Put your manuscript away. Pull it out one, two, or maybe four weeks later. Are there any parts you gloss over to get to the next piece of action? Are there any paragraphs you read twice because when you get to the end, you have no idea what the point is? Do you notice long paragraphs that turn out to be one long, for-the-love-of-god-please-end-now-before-I-pass-out sentence? Do any descriptions or metaphors seem a little forced? Confusing? Weird?

Search your manuscript for needless words:

  • very
  • just
  • really
  • basically
  • the fact that
  • definitely
  • actually
  • that

The list goes on. Many of us use particular words while writing because that’s how we talk, but if you can take these words out of your sentences without losing the meaning, kiss ’em goodbye.

Some couples need to break up and stay single:

free gift

merge together

reconsider again

fiction novel

equal to each other

true fact

unexpected surprise

I love to slice and dice words, sentences, paragraphs, even whole chapters.
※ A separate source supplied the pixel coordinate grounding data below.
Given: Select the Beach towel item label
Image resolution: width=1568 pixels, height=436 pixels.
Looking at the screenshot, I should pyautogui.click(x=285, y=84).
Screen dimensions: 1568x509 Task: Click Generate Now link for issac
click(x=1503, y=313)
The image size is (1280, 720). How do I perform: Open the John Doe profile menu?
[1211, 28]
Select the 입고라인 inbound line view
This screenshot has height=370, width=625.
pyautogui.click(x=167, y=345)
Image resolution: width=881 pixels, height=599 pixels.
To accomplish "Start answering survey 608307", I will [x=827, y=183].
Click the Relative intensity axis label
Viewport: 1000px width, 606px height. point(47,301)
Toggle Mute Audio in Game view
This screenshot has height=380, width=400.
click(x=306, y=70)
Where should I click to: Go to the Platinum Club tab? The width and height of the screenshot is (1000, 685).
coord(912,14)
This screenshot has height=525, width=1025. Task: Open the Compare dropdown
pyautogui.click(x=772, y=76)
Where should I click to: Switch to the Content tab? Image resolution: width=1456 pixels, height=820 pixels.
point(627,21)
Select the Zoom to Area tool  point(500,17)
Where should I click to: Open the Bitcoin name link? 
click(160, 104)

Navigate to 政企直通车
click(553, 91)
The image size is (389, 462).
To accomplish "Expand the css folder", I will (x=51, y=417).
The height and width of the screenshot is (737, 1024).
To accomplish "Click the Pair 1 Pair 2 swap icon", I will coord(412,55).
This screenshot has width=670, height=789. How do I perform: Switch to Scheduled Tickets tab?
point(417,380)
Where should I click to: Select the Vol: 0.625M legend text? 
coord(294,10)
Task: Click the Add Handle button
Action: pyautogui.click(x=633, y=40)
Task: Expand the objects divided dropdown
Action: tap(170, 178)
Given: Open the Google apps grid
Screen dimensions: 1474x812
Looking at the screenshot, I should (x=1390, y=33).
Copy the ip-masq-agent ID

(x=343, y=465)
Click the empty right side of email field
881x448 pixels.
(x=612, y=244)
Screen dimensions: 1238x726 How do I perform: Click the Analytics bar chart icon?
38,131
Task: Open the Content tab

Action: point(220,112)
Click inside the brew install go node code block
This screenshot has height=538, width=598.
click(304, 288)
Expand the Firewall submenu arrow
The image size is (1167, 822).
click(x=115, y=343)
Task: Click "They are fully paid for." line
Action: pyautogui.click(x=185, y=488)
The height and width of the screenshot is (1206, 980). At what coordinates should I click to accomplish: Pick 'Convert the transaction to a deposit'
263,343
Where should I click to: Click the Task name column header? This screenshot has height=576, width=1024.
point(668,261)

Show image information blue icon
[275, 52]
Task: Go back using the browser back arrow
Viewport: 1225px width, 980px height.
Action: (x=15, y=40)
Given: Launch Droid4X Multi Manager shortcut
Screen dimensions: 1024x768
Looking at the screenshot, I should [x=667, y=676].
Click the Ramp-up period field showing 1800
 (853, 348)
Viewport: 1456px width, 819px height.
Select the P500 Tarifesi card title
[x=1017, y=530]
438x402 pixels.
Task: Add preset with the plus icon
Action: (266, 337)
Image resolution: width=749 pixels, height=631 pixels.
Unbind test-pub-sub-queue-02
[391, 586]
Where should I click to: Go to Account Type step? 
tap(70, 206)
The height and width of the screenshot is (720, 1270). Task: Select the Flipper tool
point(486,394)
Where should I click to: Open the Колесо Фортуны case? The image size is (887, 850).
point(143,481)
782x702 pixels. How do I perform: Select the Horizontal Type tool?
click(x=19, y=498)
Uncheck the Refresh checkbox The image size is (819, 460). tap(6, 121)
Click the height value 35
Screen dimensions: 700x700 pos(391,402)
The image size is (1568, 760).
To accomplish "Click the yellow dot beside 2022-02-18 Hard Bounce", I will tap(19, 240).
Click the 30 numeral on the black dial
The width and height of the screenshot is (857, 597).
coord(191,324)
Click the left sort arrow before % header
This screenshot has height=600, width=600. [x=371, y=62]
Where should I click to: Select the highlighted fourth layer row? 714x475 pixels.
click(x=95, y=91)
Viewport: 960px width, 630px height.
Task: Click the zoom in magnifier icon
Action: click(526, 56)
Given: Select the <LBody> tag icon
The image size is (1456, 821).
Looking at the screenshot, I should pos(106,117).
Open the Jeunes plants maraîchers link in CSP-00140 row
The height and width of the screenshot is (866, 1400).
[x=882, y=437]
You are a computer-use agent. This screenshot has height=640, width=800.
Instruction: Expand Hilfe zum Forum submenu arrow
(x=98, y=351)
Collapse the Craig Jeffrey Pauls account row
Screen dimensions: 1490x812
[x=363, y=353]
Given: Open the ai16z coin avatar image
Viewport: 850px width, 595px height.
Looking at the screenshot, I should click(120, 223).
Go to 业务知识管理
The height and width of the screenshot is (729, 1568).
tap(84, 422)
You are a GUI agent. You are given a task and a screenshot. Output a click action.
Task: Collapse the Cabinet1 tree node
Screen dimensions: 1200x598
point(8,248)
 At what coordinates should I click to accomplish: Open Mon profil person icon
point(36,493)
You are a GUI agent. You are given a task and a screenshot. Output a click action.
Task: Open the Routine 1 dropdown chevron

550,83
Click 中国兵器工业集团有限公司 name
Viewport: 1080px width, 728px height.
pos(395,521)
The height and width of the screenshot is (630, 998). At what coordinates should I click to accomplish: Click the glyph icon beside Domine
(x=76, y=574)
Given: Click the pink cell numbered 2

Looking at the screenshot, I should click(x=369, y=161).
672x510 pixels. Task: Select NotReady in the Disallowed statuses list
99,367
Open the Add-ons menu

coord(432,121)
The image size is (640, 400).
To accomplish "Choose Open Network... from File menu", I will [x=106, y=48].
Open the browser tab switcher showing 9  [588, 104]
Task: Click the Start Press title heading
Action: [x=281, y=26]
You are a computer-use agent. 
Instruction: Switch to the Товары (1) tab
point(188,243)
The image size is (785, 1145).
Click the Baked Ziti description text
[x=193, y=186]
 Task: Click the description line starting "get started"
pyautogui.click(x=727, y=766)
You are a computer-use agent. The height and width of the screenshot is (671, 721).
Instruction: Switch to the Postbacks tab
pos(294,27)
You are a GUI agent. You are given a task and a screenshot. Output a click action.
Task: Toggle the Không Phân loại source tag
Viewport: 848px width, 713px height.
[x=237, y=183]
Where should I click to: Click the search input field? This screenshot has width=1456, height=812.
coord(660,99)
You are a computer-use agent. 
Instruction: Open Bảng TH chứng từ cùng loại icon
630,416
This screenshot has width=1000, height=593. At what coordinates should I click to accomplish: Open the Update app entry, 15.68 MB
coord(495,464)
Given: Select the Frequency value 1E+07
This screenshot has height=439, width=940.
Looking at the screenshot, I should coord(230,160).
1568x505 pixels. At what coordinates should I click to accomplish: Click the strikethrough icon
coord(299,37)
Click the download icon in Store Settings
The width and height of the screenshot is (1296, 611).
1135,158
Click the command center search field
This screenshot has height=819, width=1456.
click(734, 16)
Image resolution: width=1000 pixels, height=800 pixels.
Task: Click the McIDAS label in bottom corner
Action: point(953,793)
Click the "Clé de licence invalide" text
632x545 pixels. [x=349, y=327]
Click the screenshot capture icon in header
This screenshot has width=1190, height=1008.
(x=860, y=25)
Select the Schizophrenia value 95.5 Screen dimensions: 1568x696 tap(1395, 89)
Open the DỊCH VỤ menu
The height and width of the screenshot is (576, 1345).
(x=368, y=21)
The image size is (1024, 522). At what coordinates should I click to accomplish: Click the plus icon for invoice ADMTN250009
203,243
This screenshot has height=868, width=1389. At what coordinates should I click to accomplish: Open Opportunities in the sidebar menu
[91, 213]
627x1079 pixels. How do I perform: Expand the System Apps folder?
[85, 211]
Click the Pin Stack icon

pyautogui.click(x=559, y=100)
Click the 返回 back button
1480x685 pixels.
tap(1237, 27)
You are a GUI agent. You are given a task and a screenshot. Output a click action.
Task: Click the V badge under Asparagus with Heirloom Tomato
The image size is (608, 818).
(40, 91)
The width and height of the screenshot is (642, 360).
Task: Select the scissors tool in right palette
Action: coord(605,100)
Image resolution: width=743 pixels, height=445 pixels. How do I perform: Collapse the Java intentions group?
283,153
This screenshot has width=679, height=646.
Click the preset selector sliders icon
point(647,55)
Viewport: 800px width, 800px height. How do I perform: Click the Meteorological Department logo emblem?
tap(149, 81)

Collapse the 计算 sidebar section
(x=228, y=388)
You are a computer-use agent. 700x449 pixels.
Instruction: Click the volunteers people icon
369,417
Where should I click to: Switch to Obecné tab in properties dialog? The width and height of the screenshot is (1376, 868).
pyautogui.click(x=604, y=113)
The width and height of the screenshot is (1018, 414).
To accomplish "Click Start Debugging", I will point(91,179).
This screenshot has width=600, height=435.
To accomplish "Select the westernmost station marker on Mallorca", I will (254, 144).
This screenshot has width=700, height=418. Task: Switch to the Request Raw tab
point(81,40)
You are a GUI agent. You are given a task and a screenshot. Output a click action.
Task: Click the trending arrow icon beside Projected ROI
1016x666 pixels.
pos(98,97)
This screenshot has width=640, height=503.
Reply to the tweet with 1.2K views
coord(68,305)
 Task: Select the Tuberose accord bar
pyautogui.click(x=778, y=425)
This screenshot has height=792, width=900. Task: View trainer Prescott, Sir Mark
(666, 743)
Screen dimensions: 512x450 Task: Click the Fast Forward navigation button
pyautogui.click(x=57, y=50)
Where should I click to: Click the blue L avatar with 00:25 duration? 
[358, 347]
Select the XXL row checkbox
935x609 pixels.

To me, it’s like losing weight without having to diet or exercise. I do feel lighter.

But I know not everyone feels that way. Ever see those makeover shows on TV? Sometimes a woman will weep as the hairdresser snips away at her monstrous mane. Editing your precious words may seem like that. But like hair, words can grow back. Track your changes in Word or save a copy of the original.

Chances are, you’ll fall in love with the tighter, sharper version of your story, and you’ll never look back.

For a closer look at your manuscript, visit I Spy Edits.

Ease up on -ly adverbs. Seriously.

When I first sought out tips as a newbie writer, number six on someone’s Ten Rules of Writing list hit me: Never use the word suddenly. Never.

That rule hung there like one of those do-not-remove tags on mattresses. I’ve broken the speed limits, told little white lies, and committed any number of venial sins without pause. But I have never removed the tag from the mattress, and I never use the word suddenly in my writing. Never.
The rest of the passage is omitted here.